With “Wordle”, a game made it to Internet fame in January that could hardly be simpler. It comes from a single developer, Josh Wardle. The Brooklyn-based software developer wrote it in his spare time. In an interview with the “New York Times” he explains the hype surrounding his creation as follows: “I think people appreciate that there is something online that is just fun.” This is how “Wordle” works.
The game principle
Six attempts are available to guess a five-letter English word. Players first see five empty boxes in which they can enter letters. After each attempt, “Wordle” tells players whether the chosen letters are included or not – or whether they are even placed in the right place. If a letter occurs, the program highlights it in yellow, if it is in the right place in green. Every day there is only one word, a ticking clock reveals when the next daily puzzle will go online.

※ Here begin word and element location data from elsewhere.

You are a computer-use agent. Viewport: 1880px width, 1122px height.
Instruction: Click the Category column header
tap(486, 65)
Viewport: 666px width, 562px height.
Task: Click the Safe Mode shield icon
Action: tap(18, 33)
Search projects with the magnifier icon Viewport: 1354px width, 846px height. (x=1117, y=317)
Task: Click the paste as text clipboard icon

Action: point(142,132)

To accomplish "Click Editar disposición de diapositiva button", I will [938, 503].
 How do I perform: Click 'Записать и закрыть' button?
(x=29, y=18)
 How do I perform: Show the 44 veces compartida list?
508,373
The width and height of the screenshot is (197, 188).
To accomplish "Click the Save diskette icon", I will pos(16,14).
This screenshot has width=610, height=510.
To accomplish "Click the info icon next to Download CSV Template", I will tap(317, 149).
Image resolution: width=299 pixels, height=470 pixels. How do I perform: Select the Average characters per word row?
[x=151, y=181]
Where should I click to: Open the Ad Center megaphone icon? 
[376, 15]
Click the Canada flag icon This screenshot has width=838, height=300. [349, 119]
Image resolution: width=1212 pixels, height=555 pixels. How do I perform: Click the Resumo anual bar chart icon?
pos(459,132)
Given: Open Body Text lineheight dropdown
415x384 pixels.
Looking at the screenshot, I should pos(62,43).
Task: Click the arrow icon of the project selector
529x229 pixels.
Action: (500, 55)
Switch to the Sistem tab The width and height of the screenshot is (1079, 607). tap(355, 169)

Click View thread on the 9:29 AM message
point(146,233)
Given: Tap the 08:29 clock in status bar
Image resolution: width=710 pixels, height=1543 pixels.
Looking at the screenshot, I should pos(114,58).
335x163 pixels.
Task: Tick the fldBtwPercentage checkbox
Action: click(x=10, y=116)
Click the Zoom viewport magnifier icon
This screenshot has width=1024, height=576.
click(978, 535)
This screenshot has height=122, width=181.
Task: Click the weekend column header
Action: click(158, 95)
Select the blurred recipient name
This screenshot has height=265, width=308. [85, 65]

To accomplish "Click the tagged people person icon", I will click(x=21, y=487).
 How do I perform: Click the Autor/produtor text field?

That’s why Wordle is so successful
After completing a round, users can easily copy their result as a points matrix and post it on social media. This creates a dynamic exchange, the postings have increased massively in the last few weeks. And that through pure word-of-mouth or screen-to-screen propaganda. There is neither an app from “Wordle”, nor has Wardle advertised his program. In addition, “Wordle” is completely free of advertising and otherwise barrier-free, so registration is not necessary. From a few dozen users in November 2020, the audience grew to more than three million users in January.
“Wordle” clones in other languages
Given the rapid success of Wordle, several clones of the game have appeared on the web. Some of them are attempts at deception and fraud, but there are also sensible copies. For example, the provider “puzzlephil” makes a German-language version of “Wordle” available on an Austrian domain.
Always new strategies thanks to the increasing number of users
Because “Wordle” only uses words that actually exist, various strategies have already been developed to solve the puzzles. The term “ADIEU” is a popular first word in both the German and English language versions because it covers four out of five vowels. The English-language tech magazine “Wired” has dedicated itself to the best English starter word and comes to the conclusion that “NOTES”, “RESIN”, “TARES” and “SENOR” are particularly suitable.